The truth is always stranger than fiction

The life-saving psalm
Psalm 51, verses one through four was a veritable lifesaver. During the fanatic years of the Roman Catholic religion in Europe, from about 1300 to 1800, a person convicted of a crime for which he was to be sentenced to death, if it was a first offence, could claim benefit of clergy, which meant that, if he could prove that he was religious (by reciting the Psalm 51), he could avoid the death penalty. They were branded on the thumb so they could never use the defence a second time.

The life-saving words:
"Have mercy upon me, O God, according to thy loving kindness: according unto the multitude of thy tender mercies blot out my transgressions. Wash me throughly from mine iniquity, and cleanse me from my sin. For I acknowledge my transgressions: and my sin is ever before me. Against thee, thee only, have I sinned, and done this evil in thy sight: that thou mightest be justified when thou speakest, and be clear when thou judgest."

The zero-student law school
All Souls College is a law school and history college and part of Oxford University but which, since it opened in 1438, has never had a single student. It does, though, have a huge building, a website (www.all-souls.ox.ac.uk) and an outstanding library (Codrington).

All Souls College, though officially an higher-level educational institution, is, in reality, an old boy's club.

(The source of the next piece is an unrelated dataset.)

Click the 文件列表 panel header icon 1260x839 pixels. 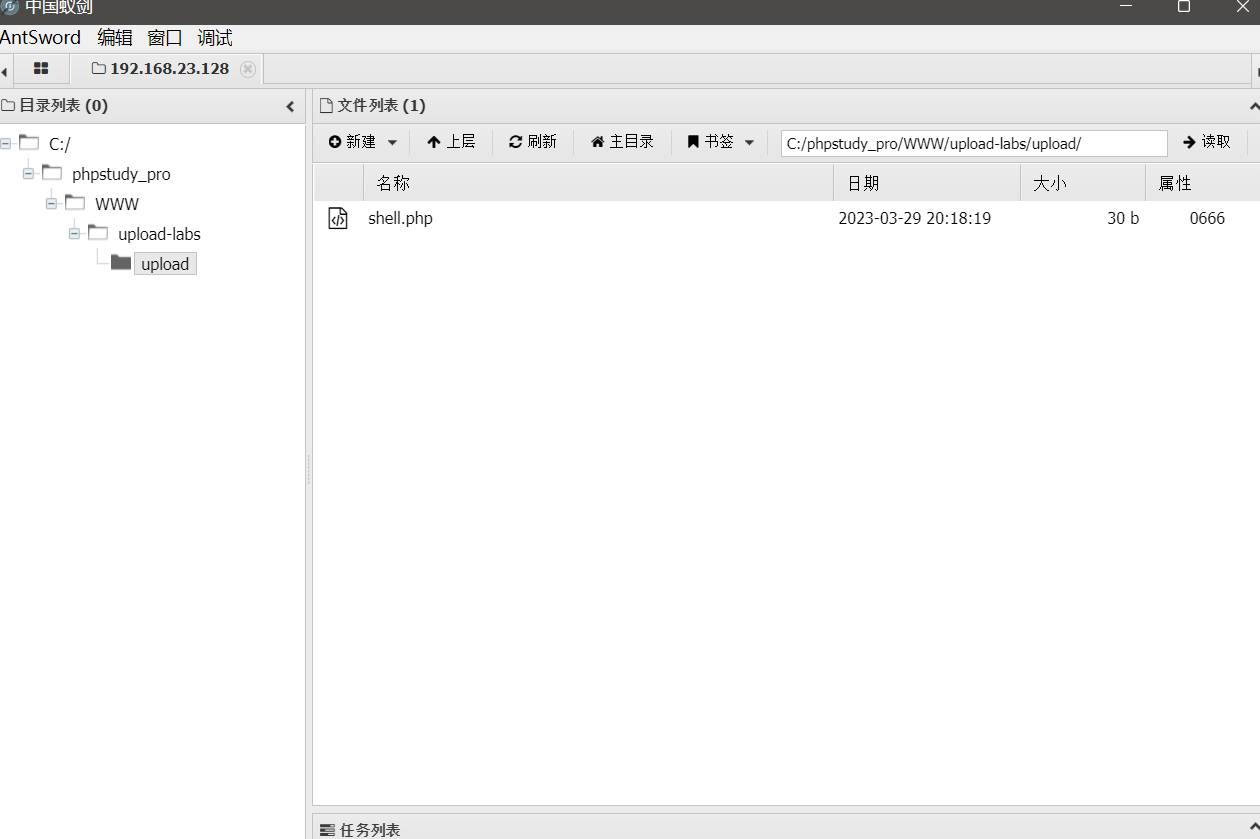tap(324, 104)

At one point, memberships (called "fellowships") were sold for cash.

Today, it is an association of select British hoidy toidies and academics, in history and law, some of which are seconded to other colleges at Oxford University as teachers (William Blackstone was a member).

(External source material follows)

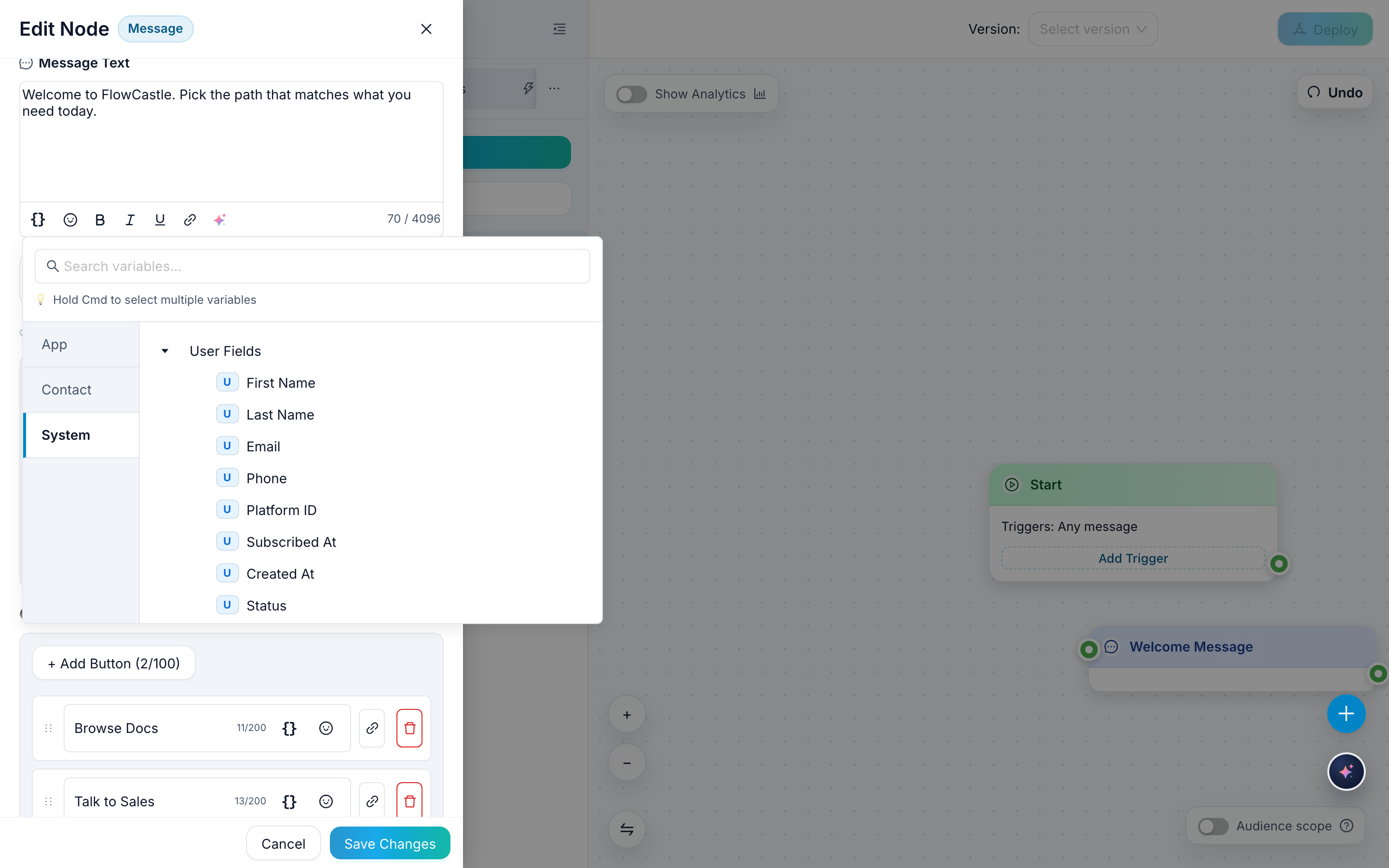Image resolution: width=1389 pixels, height=868 pixels.
Task: Enable the Audience scope toggle
Action: coord(1213,826)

It was named by its founder, the Archbishop of Canterbury, to encourage prays for "all (the) souls" of the numerous English who had died in ruinous wars against France.

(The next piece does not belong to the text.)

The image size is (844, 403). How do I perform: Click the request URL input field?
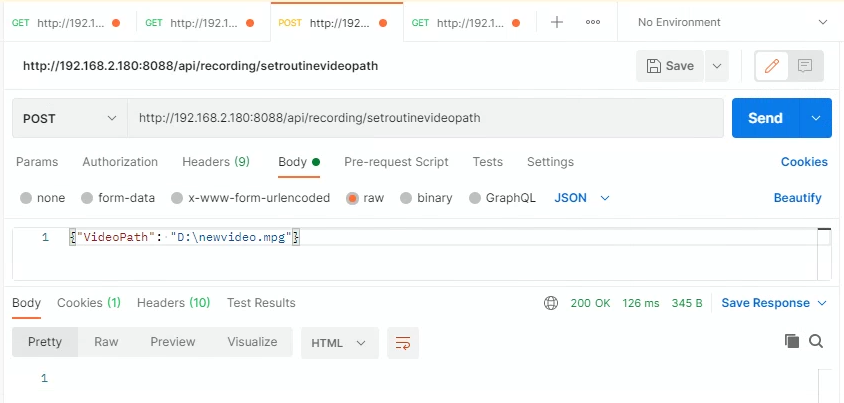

Chief justice, momma's boy
Lord Haldane (the made-up British nobleman title for Richard Burdon, his real name), was a Scotsman who lived from 1856 to 1928.

A successful lawyer, Burdon reached the pinnacle of that career in Great Britain, achieving England's equivalent for Chief Justice and Minister of Justice, Lord Chancellor, in 1912. He also served as British War Secretary during World War I.

And he was the 'momma boy' of all 'momma boys'.
For every single day, from the death of his father in 1877, to the death of his mother at the age of 100, in 1925 - some 48 years - the United Kingdom's most senior lawyer dutifully wrote a letter to his mother, Mary Burdon-Sanderson.

Burdon remained a life-long bachelor after the one woman he proposed to broke off their engagement.

He was forced to resign as Lord Chancellor in 1915, when at the height of the war, he was unable to resist public suspicion of German sympathies.

The 'wannabe jock' lawyer
Canadian attorney Lloyd Duhaime ran from Quebec City to Baie-Comeau to raise $5,000 for a charity (United Way) in 1989, running the 250 miles (400km) in eleven days.

Big deal you say?
In 1992, this same lawyer was the goaltender for a team that set the world record for the longest ever ice hockey game, collecting an assist and a penalty in the 52 hour marathon on ice.

And then, on Monday, November 16, 1985, he successfully argued an unemployment insurance case before Justices Jean Beetz, W. R. Macintrye and Bertha Wilson of the Supreme Court of Canada only 2 days after being called to the bar (Canada v Gagnon).